There were no pre-test rah-rah sessions or post-test number-crunching. Nothing like that at all.
So … in a quiet rage against this testing madness … Marge penned this letter to every child and carried on about painted rocks and ”a butterfly bush that is growing outside of my office window”.
And she huffed sweetly about some menacing crow she and some students encountered in the woods that was “tormenting the baby rabbits” … and how it had been run out off by a very brave mother-rabbit who “jumped in the air and batted at that crow with its front paw.”
That … Marge thought … was the sort of drama her kids needed. Not that testing drama.
And then she hat-tipped every single mom by comparing them to that fearless mother-rabbit. Brilliant. That’s how she earned the love of those kids and the devotion of those parents. And that’s how… together … they body-slammed those miserable tests.
And her school not only had opt-out numbers to boast about, but state scores that indicated zero growth. Absolutely ZERO! And Marge was totally delighted with ZERO because that wasn’t the sort of growth she wanted for her kids. And the parents agreed.
So the parents were on board with hummingbirds and painted rocks and hero rabbits.
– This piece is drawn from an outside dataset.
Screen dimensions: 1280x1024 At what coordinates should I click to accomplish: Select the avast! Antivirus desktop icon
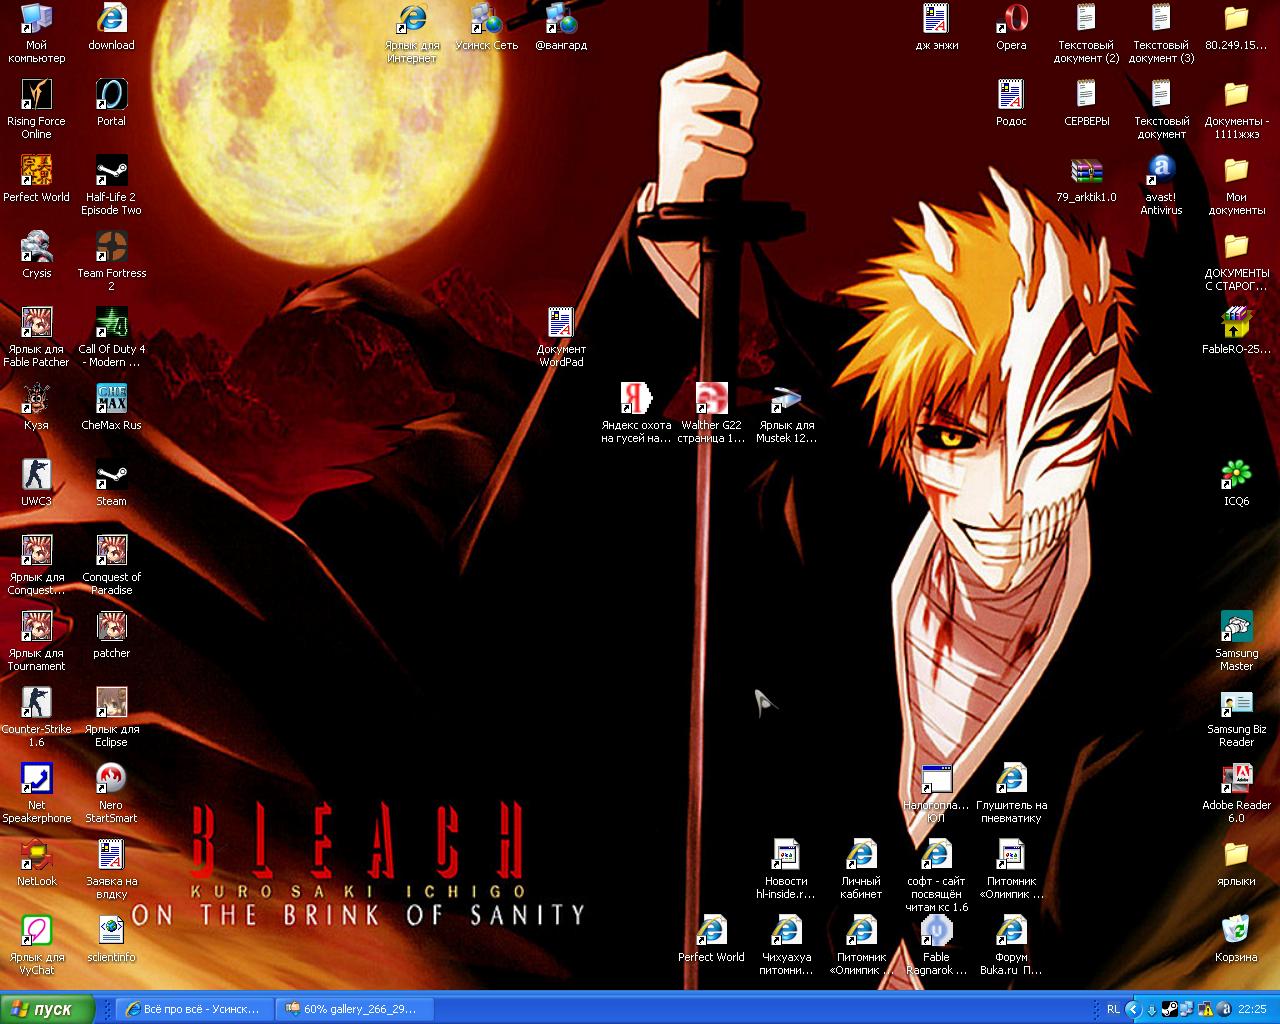point(1161,172)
And Marge Borchert went about saving childhood. And asking for shoes.
Shoes.
“Gently travelled shoes” as she called them.
Shoes for less fortunates in far away places like Uganda and Haiti and India. Shoes for kids to wear to school. Shoes to start a micro-business. Shoes that wouldn’t meet their end in a dreadful landfill.
And slowly the shoes piled up in her school.
They’d arrive in single pairs or in great big bags. She’d find shoes dangling from her door knob or piled on the school steps.
All sorts of shoes. Elegant and practical. Brand new and not-so-brand new. Some for kids and some for bigger feet.
The kids sorted them and banded then and re-laced them. And Marge turned those shoes into imaginary passports by asking kids to wonder where those shoes had been. Who had walked in them. And what the future had in store for those sneakers and sandals and boots.
“We had some very animated conversations about where our shoes had walked, what nature trails they might have covered, what animals they may have seen, and what sort of seeds might be stuck to the bottom off the shoes.”
What wonder! What sorry folks we’d be without sweet wonder.
Those shoes taught her children all about charity, too … which is the first shuffle to understanding caritas … a sacred sort of love I first learned about from my almost-Jesuit father.
Caritas is mankind’s elixir. The tonic for all humanity. And Marge made certain her cherubs had their first sip with her.
And now Marge is no longer here. Called away.
But there are still lots of tiny souls who need to walk in mini-forests … and laugh at nutty squirrels … and wonder why forest moss looks just like carpet.
And they also need to learn that their lives on this planet can be measured in all sorts of different ways. Perhaps by shoelaces. Or by kindnesses they do for people who live only in their imagination … or in their heart.
Who wouldn’t want their child in the company of a Marge Borchert?
Now … now she’s off on another sweet adventure … in a new dimension. Perhaps called away because her lessons are complete. And the rest is up to us.
Or maybe God wants Marge there … to teach some very little angels all about red-throated hummingbirds. And painted rocks. And shoes that tell the most wonderful stories.